"La baisse du nombre de fonctionnaires risque de créer des déserts administratifs" (Christian Chavagneux, Alternatives économiques)
Les deux finalistes de la primaire de la droite s'affrontent ce jeudi soir, lors du débat d'entre deux tours. Au coeur de leurs propositions, la réduction du nombre de fonctionnaires, 250 000 pour Alain Juppé, le double pour François Fillon. Un objectif impossible à atteindre selon Christian Chavagneux, éditorialiste pour le magazine Alternatives économiques
La réduction du nombre de fonctionnaires est l'un des grands thèmes de la campagne de l'entre deux tours de la primaire de la droite : Alain Juppé et François Fillon veulent tous deux réduire le nombre de fonctionnaires, d'au moins 250 000 pour Alain Juppé et de 500 000 pour François Fillon. Christian Chavagneux, éditorialiste pour le magazine Alternatives économiques a estimé ce jeudi sur franceinfo que ces objectifs étaient impossibles à tenir, et que s'ils étaient appliqués, on risquait de créer des "déserts administratifs", parce que 80% de la baisse serait supportée par "les collectivités locales, donc les communes".

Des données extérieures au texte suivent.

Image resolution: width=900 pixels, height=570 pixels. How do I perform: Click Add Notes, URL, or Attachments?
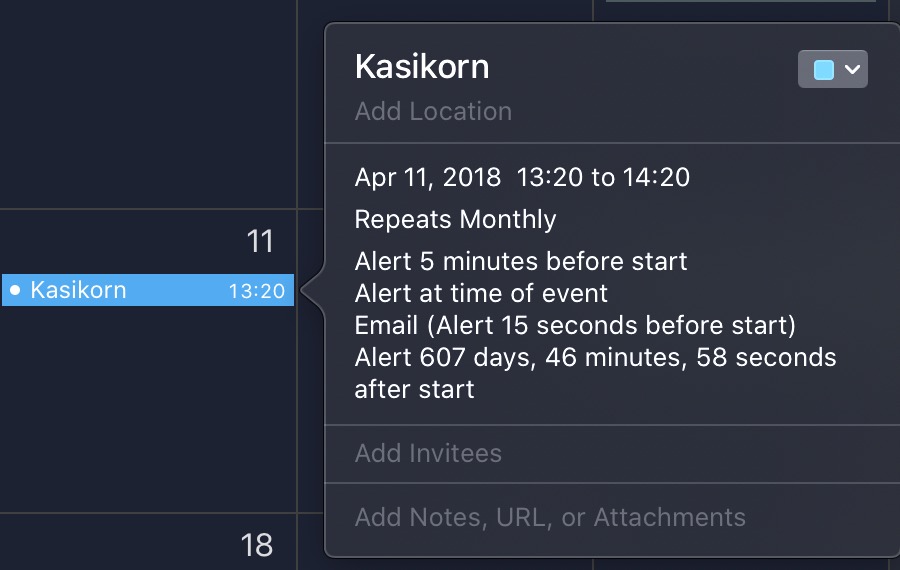pyautogui.click(x=550, y=517)
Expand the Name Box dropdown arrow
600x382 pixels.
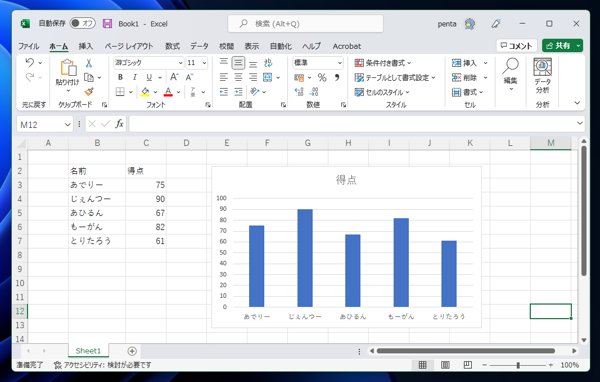point(67,124)
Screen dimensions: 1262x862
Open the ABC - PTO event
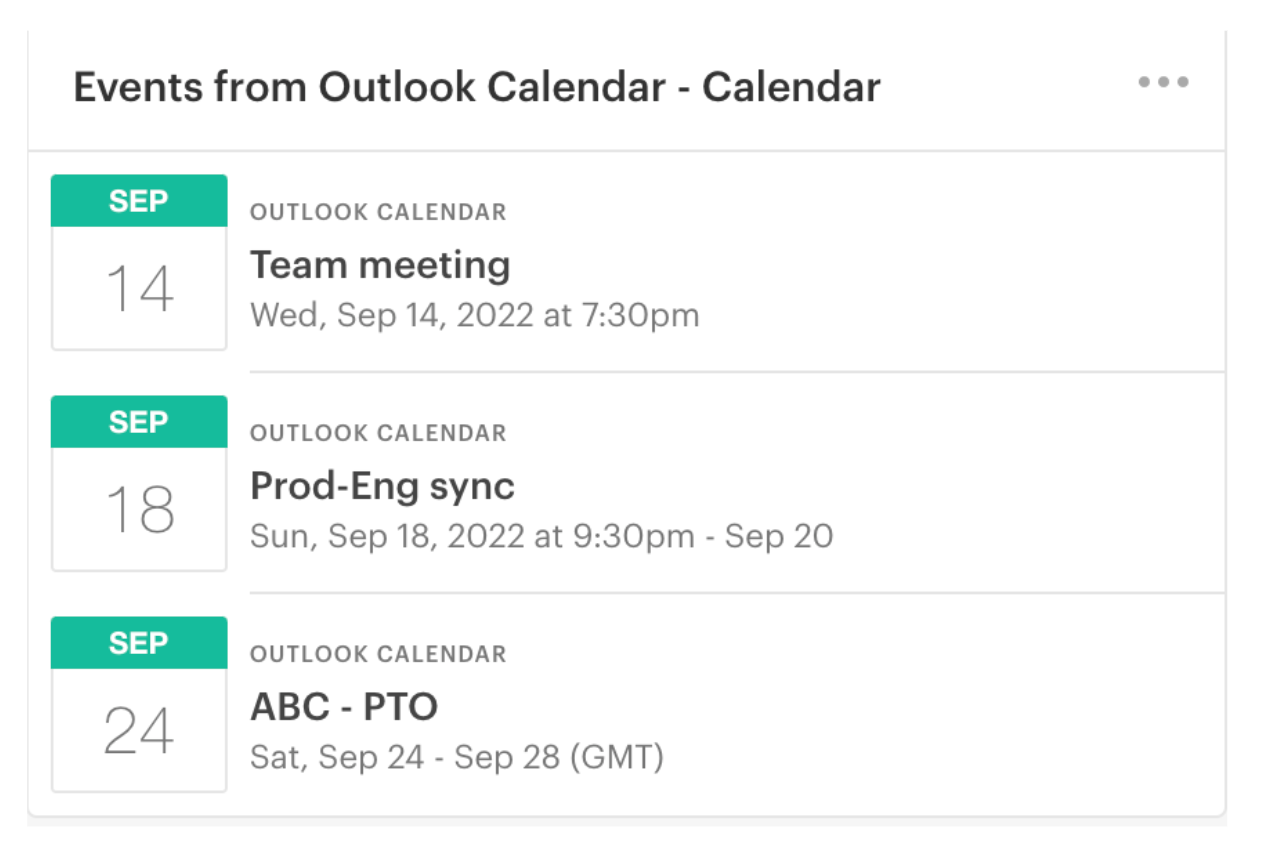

franceinfo : Est-ce que les propositions de François Fillon et d'Alain Juppé concernant la baisse de fonctionnaires sont des objectifs possibles ?
Christian Chavagneux : Non, ils ne sont pas possibles : on a environ 5,4 millions de fonctionnaires. Les hôpitaux, l’éducation et la sécurité représentent à eux trois à peu près 60% de ces fonctionnaires. Les candidats proposent plutôt d'augmenter le nombre de fonctionnaires dans le domaine de la sécurité. Cela veut dire que c’est sur le reste qu’il faudrait faire jouer la baisse. 80 % de cette baisse serait donc supportée par le reste, à savoir les collectivités locales, donc les communes. Cela risquerait de créer des déserts administratifs.

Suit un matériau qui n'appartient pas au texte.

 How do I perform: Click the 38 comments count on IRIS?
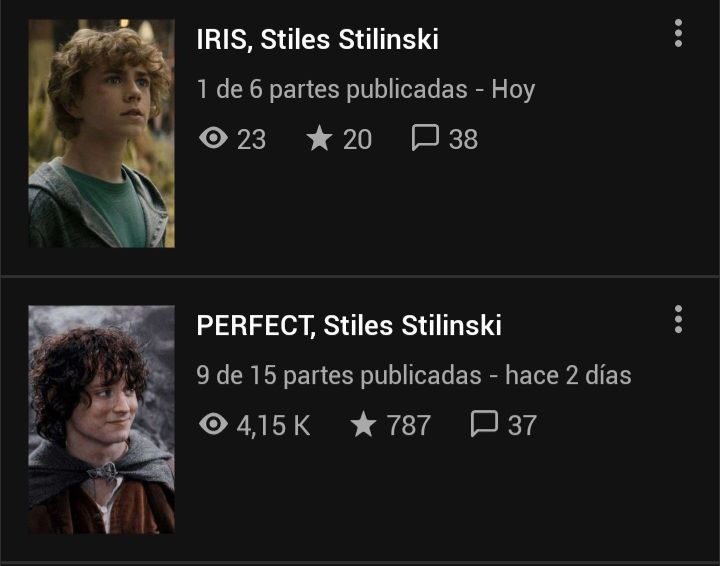463,139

Les propositions de compensations salariales de François Fillon sont-elles crédibles ?
Le fait que les candidats, surtout François Fillon disent : je vais compenser ça en augmentant le temps de travail des fonctionnaires de 35 heures à 39 heures, ce n’est pas très clair sur la façon dont ce serait compensé sur le plan du salaire. Et si cela n'est pas compensé sur le plan du salaire, vous imaginez les révolutions de fonctionnaires ? Cela ne serait pas tenable. S'il y a compensation salariale, cela tue complètement son projet parce qu’en fait, il veut éliminer les fonctionnaires pour faire des économies budgétaires. Mais si vous les faites travailler 39 heures payées 39, vous avez 15 milliards d’euros gagnés d’un côté, 15 milliards perdus de l’autre : il perd son objectif de réduction des dépenses publiques.
L'idée d'une fonction publique trop lourde est-elle un mythe ?
Oui, c'est un mythe et la comparaison est difficile à faire avec les voisins européens. Or, dans un grand pays industrialisé, il y a besoin de grands services publics, et de ce point de vue là, la France n’est pas en avance. Prenons l’exemple des hôpitaux, de l’éducation ou encore de la sécurité : on a plutôt besoin de plus de monde que de moins de personnes. Il ne faut pas réduire le nombre de fonctionnaires. Si on veut rester un pays compétitif au niveau international, on sait bien qu’il y a une complémentarité entre le secteur public et le secteur privé, ils ne sont pas opposés, mais ils sont complémentaires.